Issad Rebrab est un grand capitaine d'industrie qui, malgré tout, a su «mener sa barque» là où il voulait sans renier ses principes, sans s'éloigner de sa famille et de sa culture, sans oublier les intérêts fondamentaux du pays. Un grand capitaine que l'on nous envie. Que Dieu lui prête longue vie ainsi qu'à ses héritiers et accroisse sa fortune? et qu'il fasse tout pour maintenir ses produits à des prix de vente publics à la portée des bourses petites et moyennes. Bien !

Ce qui est extrêmement gênant dans l'ouvrage, c'est cette tendance assez prononcée de l'auteur à multiplier des analyses et des commentaires sur une réussite économique uniquement centrée sur l' «entrepreneur» et sur le libéralisme économique le plus... libre. Du western-economy ! Ensuite, c'est cette propension que l'on retrouve chez beaucoup de nos cadres des années 70 (et 80, en pire, la rancune aidant ) à tout mettre «sur le dos» du système politique de l'époque. Comme si Boumediène et Chadli, tout seuls, avaient «inventé» l'industrie industrialisante puis la GSE puis le PAP puis la dette extérieure, puis la corruption, puis? Alors que les «piliers» des deux régimes (comme pour ceux qui ont suivi, dailleurs), le premier comme le second , ont été des cadres gestionnaires aujourd'hui sexagénaires ou plus ou un peu moins? qui ne veulent faire aucun acte de repentance, rendant encore plus difficile l'élaboration d'une philosophie économique (libérale, cela s'entend, car on ne peut plus y échapper ; humaine à défaut d'être sociale, car on ne peut se départir de notre passé récent et des habitudes acquises) adaptée, n'arrivant pas à se dégager de cette satanée serial-economy : «Une sorte de positionnement bâtard entre centralisme étatique et libéralisme tôt apparu avec le clientélisme» selon un autre spécialiste de l'économie algérienne et du management, le Professeur Omar Aktouf, un autre algéro-canadien, «ami» de T. Hafsi (Note : il s'en est pris, fin octobre 2011, à «l'américanisme du think tank algérien pour l'entreprise» initié par des chefs d'entreprises algériens . Voir synthèse de Samy Injar, parue dans Le Quotidien d'Oran du mardi 1er novembre 2011, p 13) . Des va-et ?vient, au rythme des changements de décideurs , avec cette impression de déjà vu, qui donnent le tournis aux investisseurs, les nationaux comme les étrangers, les partenaires amis comme les ennemis intimes.

Cependant, et au final, on ne peut qu'être d'accord avec l'auteur.
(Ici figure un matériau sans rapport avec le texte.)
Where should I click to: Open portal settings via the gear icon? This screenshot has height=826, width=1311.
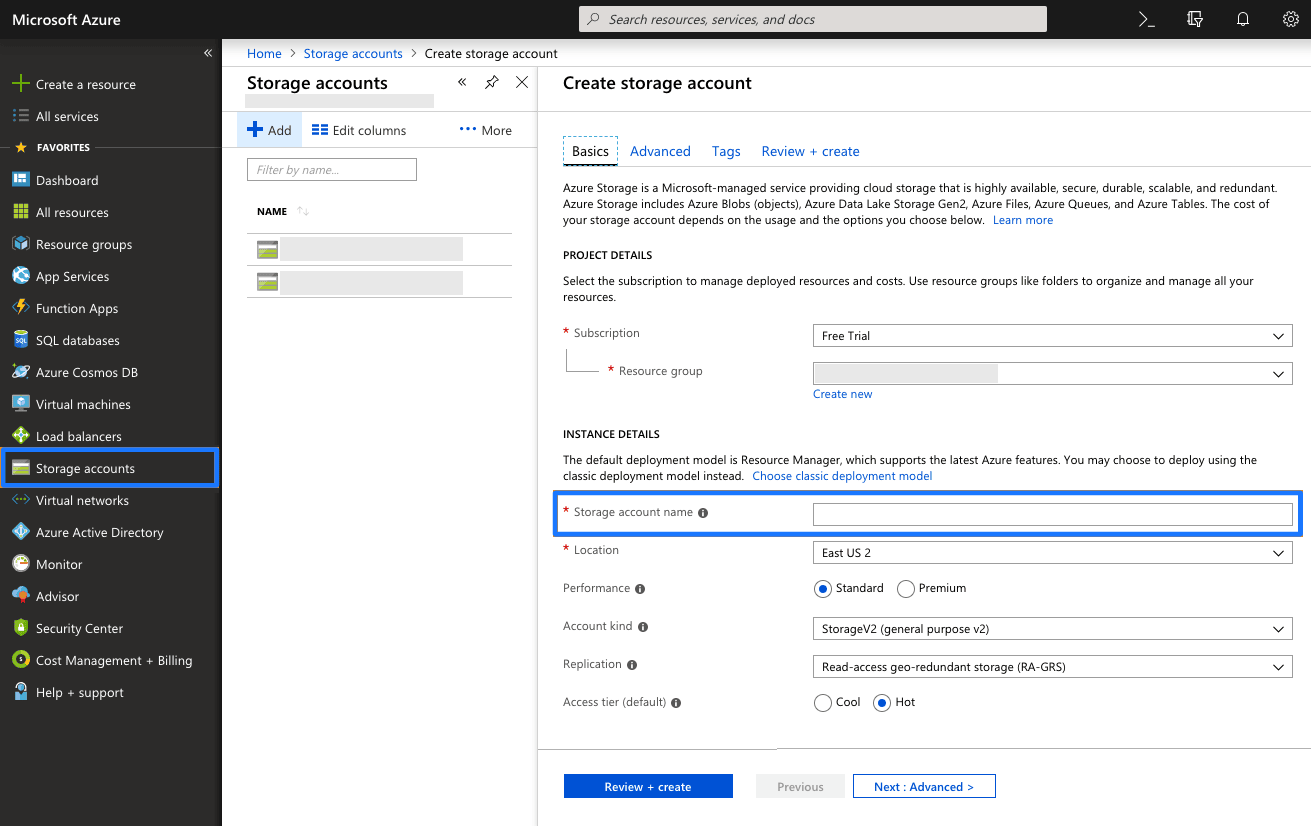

Ce livre - à lire absolument - est «triste et joyeux» :

«C'est une grande tristesse de voir que des Algériens sont empêchés par leur Etat de construire leur pays, avec des décisions formelles prises déconnectées de la réalité (?)
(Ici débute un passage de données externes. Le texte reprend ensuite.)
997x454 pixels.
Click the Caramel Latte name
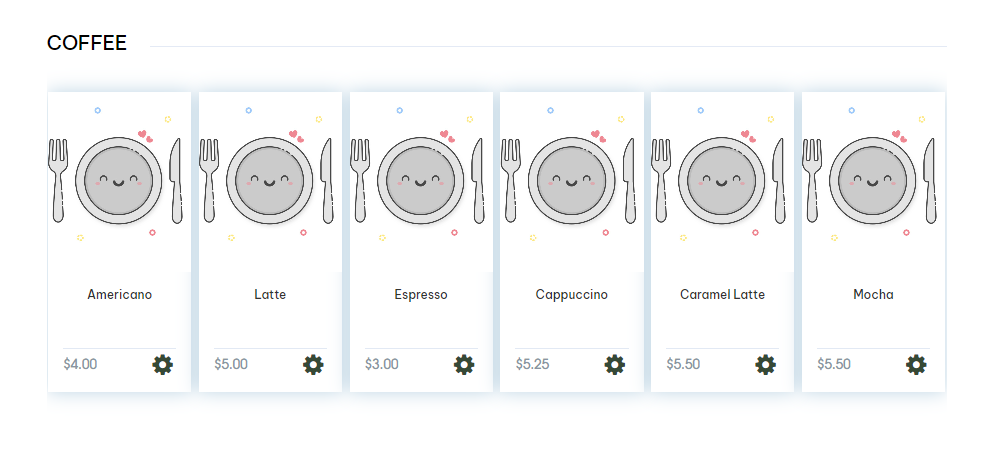tap(722, 295)
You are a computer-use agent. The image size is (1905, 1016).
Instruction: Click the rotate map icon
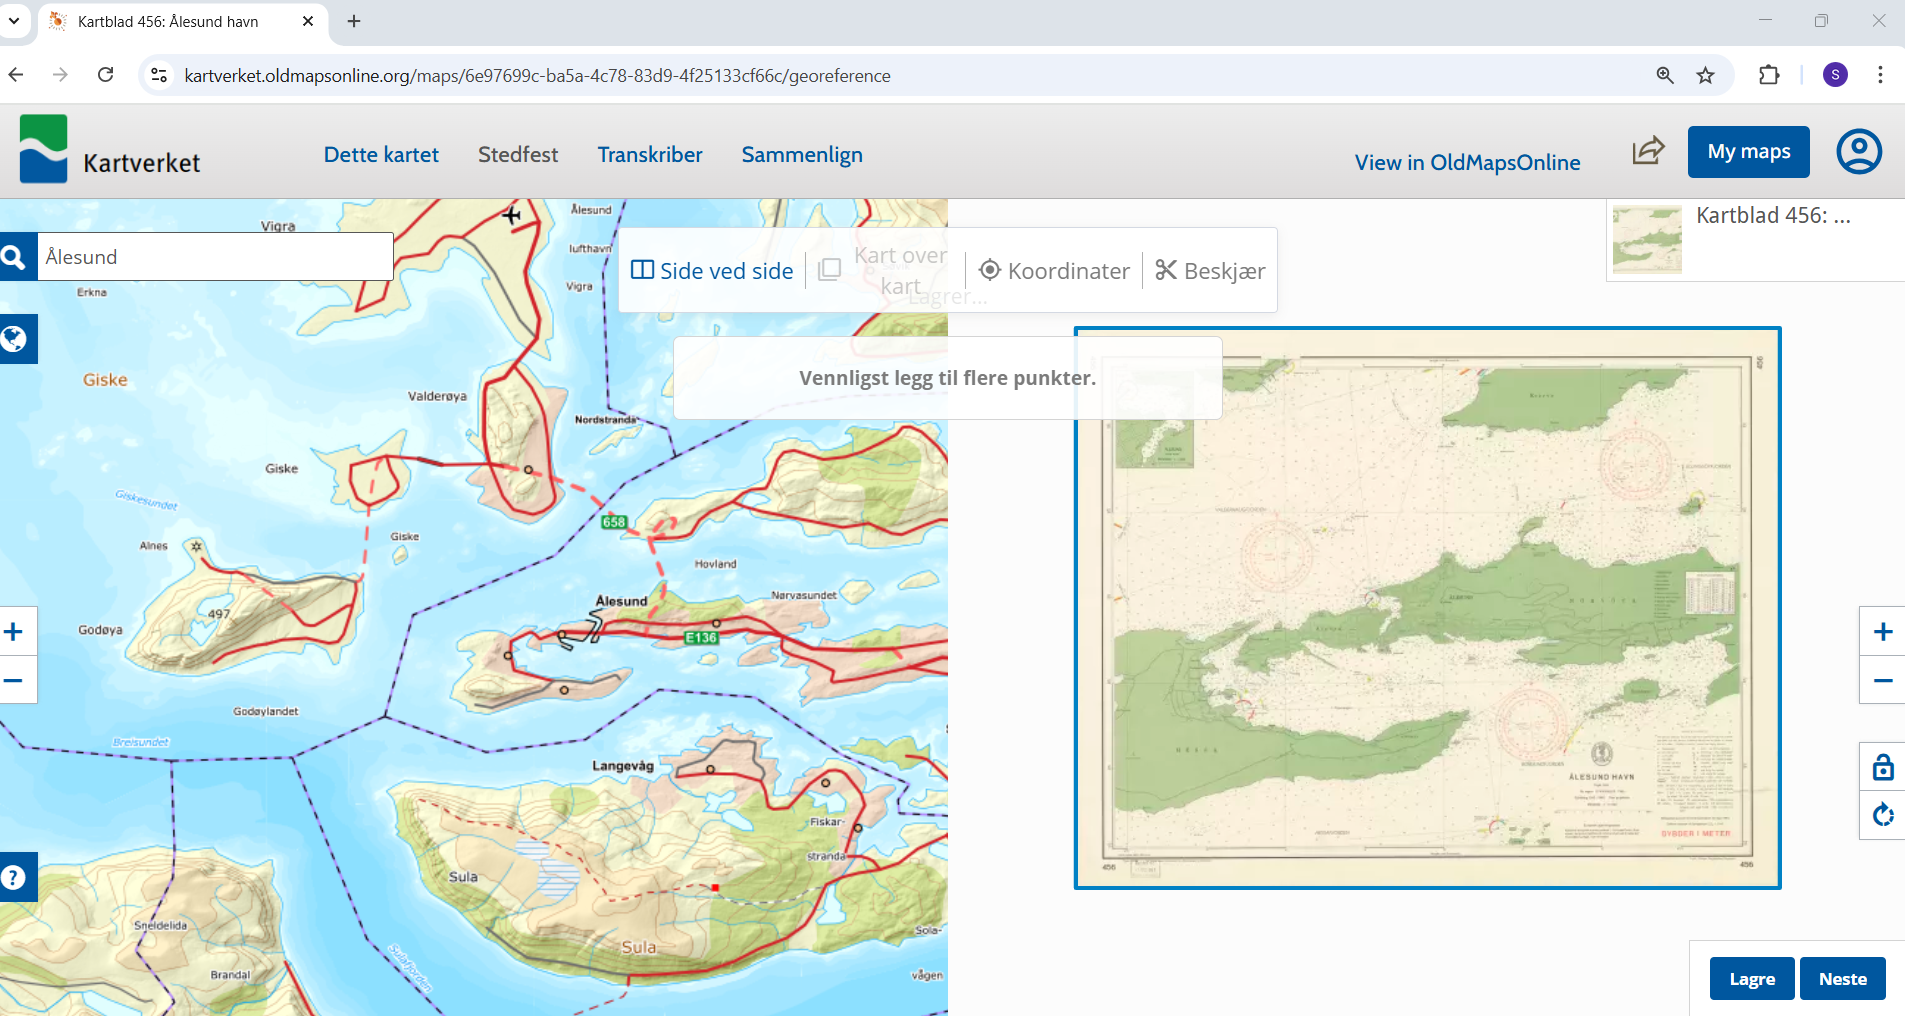click(1882, 815)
Mais ce livre est aussi joyeux et plein d'espoir, car on y voit comment un entrepreneur déterminé est capable de construire des merveilles, malgré?»
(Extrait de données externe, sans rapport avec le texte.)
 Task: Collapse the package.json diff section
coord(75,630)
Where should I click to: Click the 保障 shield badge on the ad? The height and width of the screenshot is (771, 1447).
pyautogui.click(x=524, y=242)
Taieb Hafsi : Isaad Rebrab, Voir grand, comment commencer petit et aller vite. Casbah Editions, Alger 2012 . 390 pages, 950 dinars.

Avis : Fortement conseillé aux entrepreneurs des Tpe - Pme-Pmi. Par ailleurs, il fourmille de «révélations» : par ces temps de réchauffement climatique, on se contente de la partie émergée des icebergs. Le reste viendra seul... plus tard.